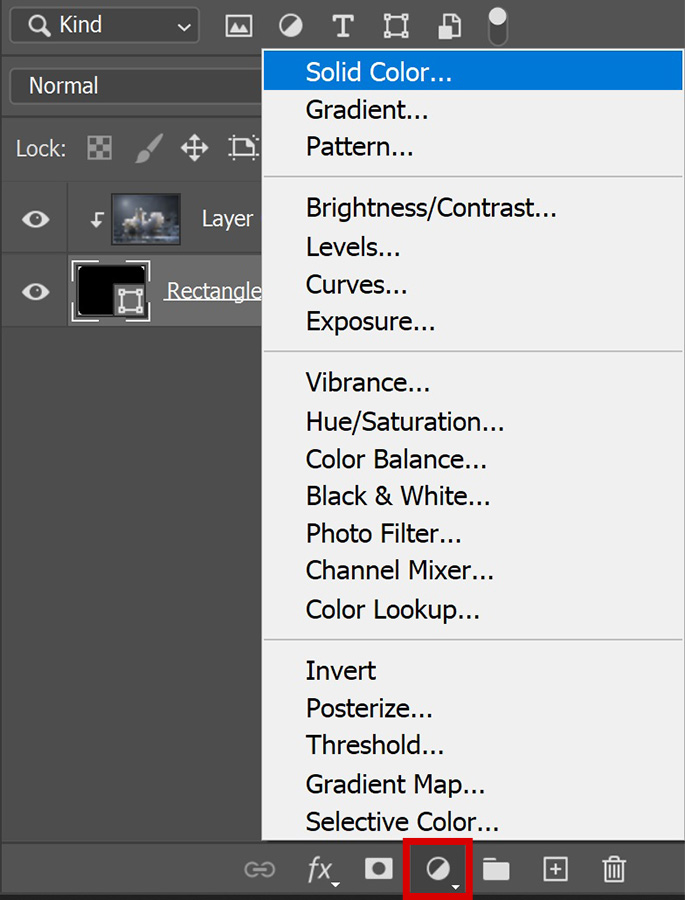
Task: Filter for type layers icon
Action: [343, 26]
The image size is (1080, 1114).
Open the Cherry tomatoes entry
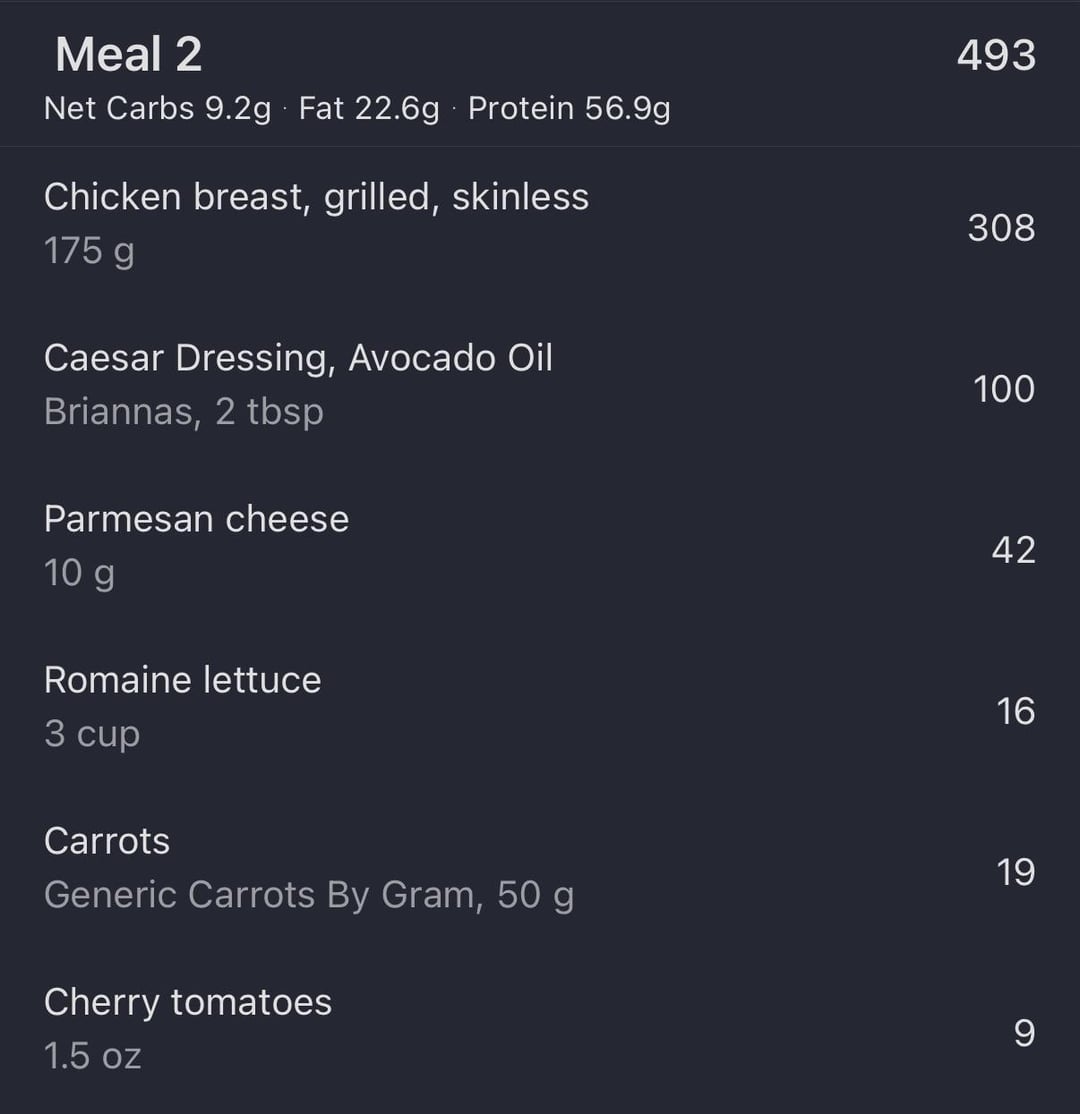188,1002
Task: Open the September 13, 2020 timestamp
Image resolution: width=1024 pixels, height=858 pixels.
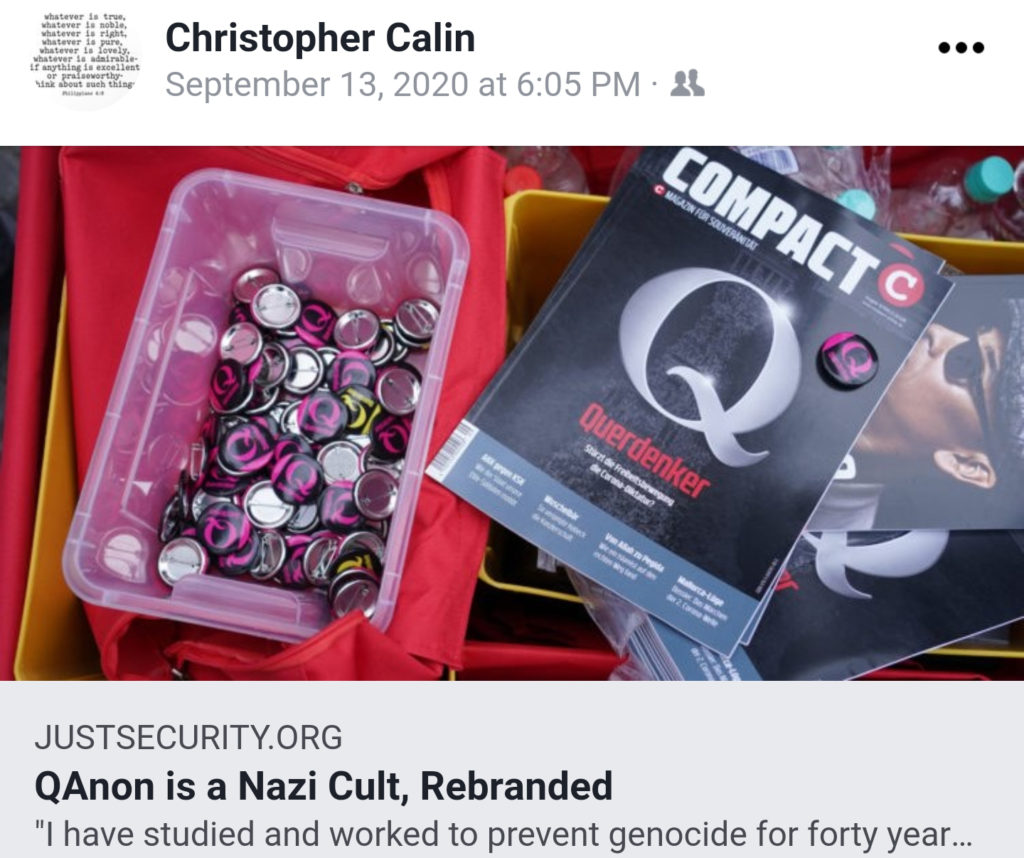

+++++

Your goal: In the entries above, find the line containing "The image size is (1080, 1114)."; transcribe exactly that line and every line after it through the end, and only those, omitting pictures.

Solution for this problem:
The image size is (1080, 1114).
Open the Cherry tomatoes entry
188,1002
Task: Open the September 13, 2020 timestamp
Image resolution: width=1024 pixels, height=858 pixels.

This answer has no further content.